The Man of the Decade
There is an old story about Donald Trump creating a phony Time’s Person of the Year cover to hang in one of his golf resorts. When we all heard that, we felt it was a pathetic sign of what a narcissist Trump is and how desperately he craves adoration and attention. This week, Trump has legitimately made it to the cover of Time magazine with the headline, “If he wins”. To be fair, he has, in one form or the other (many in caricature and not always in complimentary fashion) been on the cover of Time 34 times. One of those times, in 2016, the year he won the election for president, he was Time’s Person of the Year (like every U.S. President has been since FDR). The Person of the Year designation is about impact, not about righteousness. That’s why people like Putin, Hitler, Stalin, Khrushchev, Ayatollah Khomeini, and Rudy Giuliani have made the cover and Richard Nixon was on the cover for one reason or another 55 times.

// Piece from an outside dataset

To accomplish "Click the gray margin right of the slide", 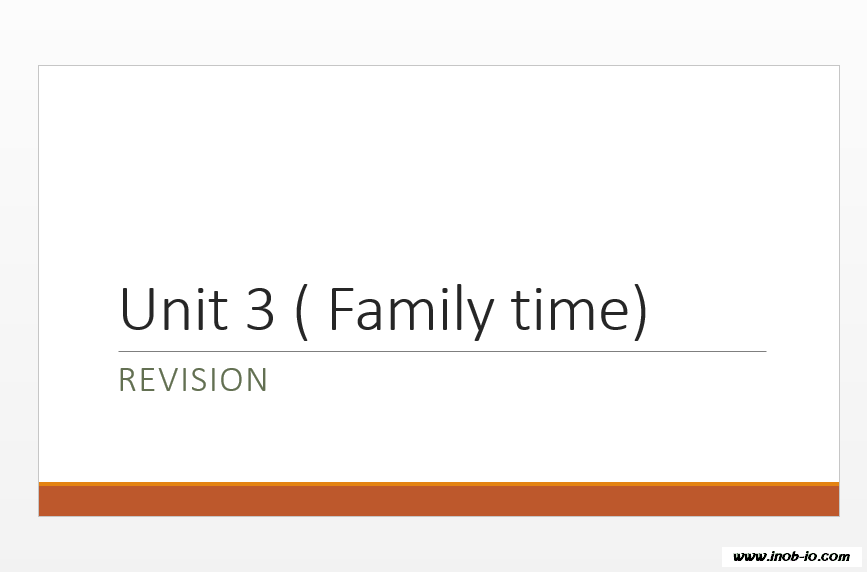I will pos(853,290).
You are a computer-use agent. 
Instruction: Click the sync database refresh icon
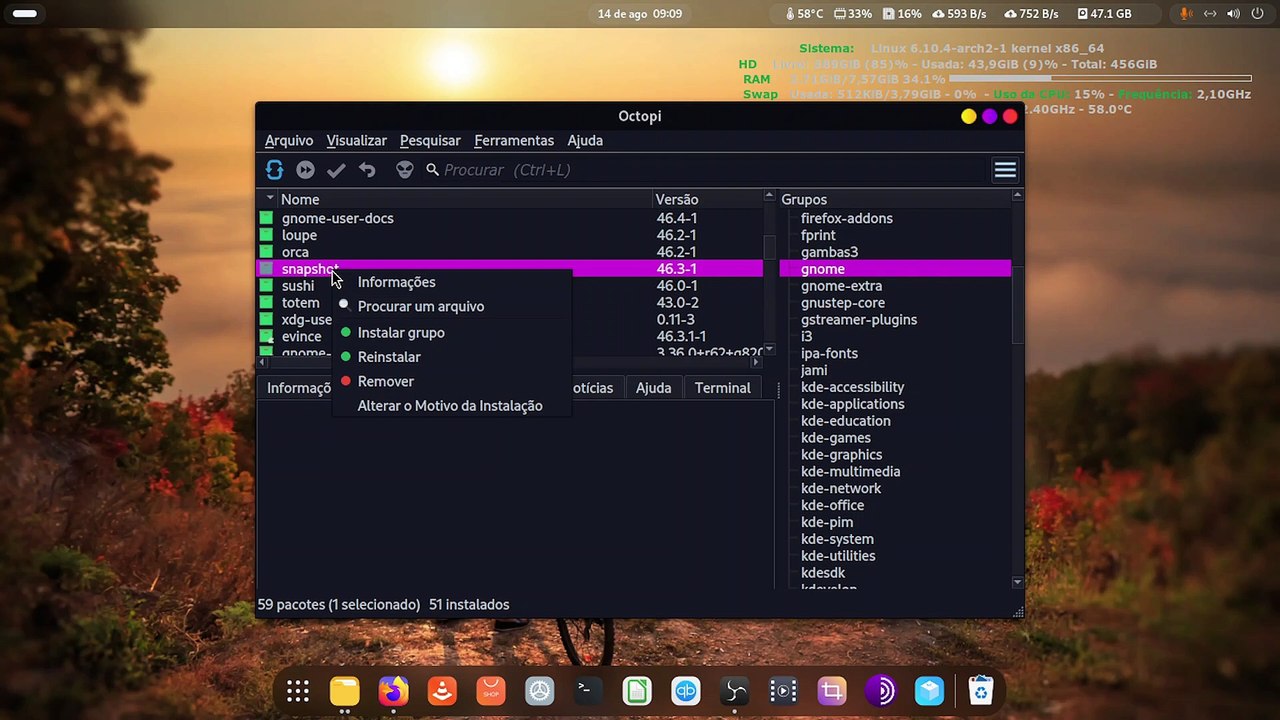click(x=274, y=170)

This week’s cover story about Trump is all about the shocking set of actions that he has laid bare for us to examine that represent what he plans to do if he wins the 2024 election. Long gone are the days when people talk about a moderating presidency from Trump. He has shown his colors and we all know that he will both wreak havoc across the country and that he will no longer feel constrained by any of the normative guardrails that may have hemmed him in a bit during his prior presidency. He will not be surrounded by any moderates or institutionalists, but will rather stack the deck with loyalists to help him implement his authoritarian agenda. We have heard this story for some time now, but now it is put on full display or all of America to consider on the cover of the country’s most ubiquitous remaining Middle-American publication. This is a magazine not for the elite, but rather the masses, and it will be hard for anyone to say that they were unaware of what another Trump presidency would likely entail. That makes this a moment of truth for America. We are all being forced to ask ourselves, “Is this what we want in our country?”

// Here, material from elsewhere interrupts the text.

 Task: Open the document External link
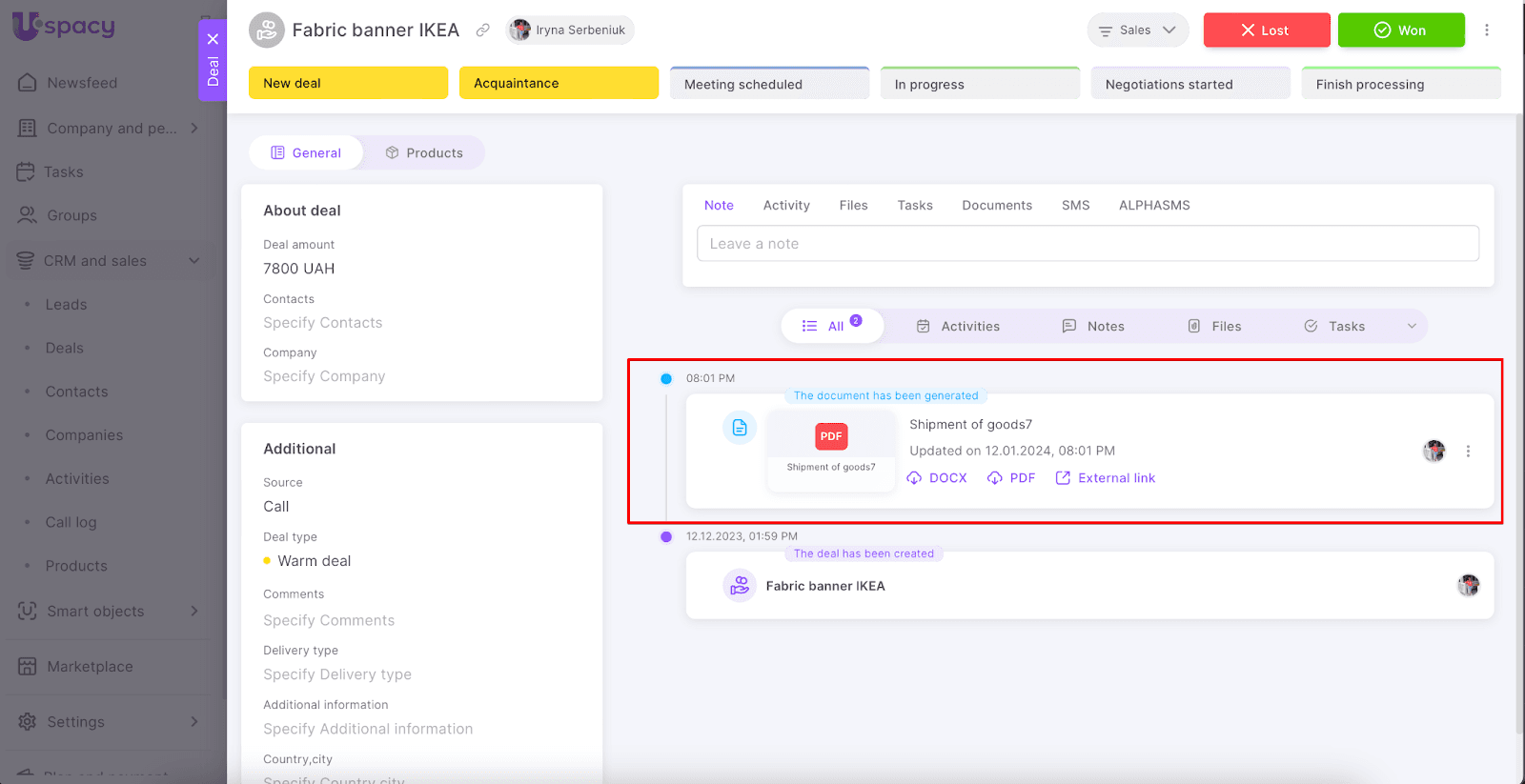[1106, 478]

All of the Trump narcissism notwithstanding, we are at a point where we must say to ourselves and to posterity that no one since perhaps FDR has had such a persistent and impactful presence on American life. While those of us from the New York City business community have been aware of Donald Trump for forty years and most Americans have had him as a regular visitor into their lives via his reality TV show, The Apprentice, which aired from 2004 to 2017, it has been the last decade where his presence had been most noteworthy. During that decade, Donald Trump has become a global phenomenon of the ultimate order. Last year’s Person of the Year was Taylor Swift and while she has tremendous cultural influence across the brand spectrum of our lives, Trump’s impact is far more pervasive and based on absolute power, unlike any that the modern world has ever seen before. Hitler was pretty pervasive for Europe for fifteen years, Putin has a further reach than his perch probably deserves. Not since perhaps Alexander the Great, Cleopatra, Julius Caesar, Genghis Khan or Queen Victoria, has anyone been on the precipice of such power as Donald Trump will possesses if he wins in 2024. For all the reasons I mentioned that reigned himself in during his prior term, this term would be vastly different and unconstrained.
I imagine that while those noteworthy and power-hungry leaders commanded vast swaths of the known world of their times, the lack of ubiquitous mass communication and the relative simplicity of life in those days made the impact on the Everyman of those eras perhaps less significant. It seems likely that regular people were given little or no choice about their leadership and probably were generally less aware of how their lives were dramatically changed by the reach of the powerful leader under whose reign they lived. That is all different today, which is somehow better and yet worse. It seems that awareness and choice are always good things when it comes to self-determination. But most people in the ancient world were far more constrained by nature or simple economics to be so much affected by leadership edicts. They may have had children conscripted to fight the next battle, but that child was only so likely to survive their childhood anyway and the value of life was somehow less. Brutality by the leader was relatively less brutal because the brutality of the world at large was so great. But today, everyone in the world more or less knows everything, thanks to the internet more than anything else. While it is harder to know where truth lies in this environment, it is out there to find if people want to search hard enough,,,certainly in the United States.
It is shocking the degree to which we are confronted today with such fundamental choices in the form of leadership we prefer. The issues seem all to be on the table and nothing makes that more clear than the recent Time story. There have been numerous books about autocracy and democracy written over the last few years and they seem to be accelerating by the day. I tend to believe that of those who support Trump at this point there are three types, somewhat evenly split. Only a third of his supporters fall into the category of those who actually WANT Trump to be given total power, as they are calling it, a mandate for dictatorship. Another third don’t really want that and suspect that he will be able to be controlled much as he was during his first term and thus, that all the anti-democracy rhetoric from the left is just political fear-mongering. The last third of his supports are simply not thinking about the bigger picture issue and just like the performative aspects of Trump that brings entertainment to their otherwise boring lives. They are more like those constituents of ancient times who just don’t feel that their leaders impact their lives very much.
If I am anywhere near right about the the composition of his supporters, his Time story seems like an incredible, perhaps campaign-defining, mistake. Trump needs no help in galvanizing the third who want a dictator. The last third that don’t really understand and don’t care seems unaffected by such a piece. But the middle third will have a hard time denying the warnings that are being circulated about what is to come. People like to say that Trump is a brilliant political tactician, but I am not so sure. I have to admit that he is easily the most impactful politician of my generation, regardless of how this election goes. I tend to think that some leaders rise based on their intrinsic skill sets, but that others are products of the times. I put Trump squarely in the latter category. He has skillfully used social media to misinform the electorate and that is less a skill and more a cultural phenomenon. His political skills are like his legal maneuvering skills, they have worked better than they should have to date, but they also seem close to coming to the end of their effectiveness. Nonetheless, as ashamed I am to admit it, if we tried to nominate a man of the decade at this moment, Trump would win hands down.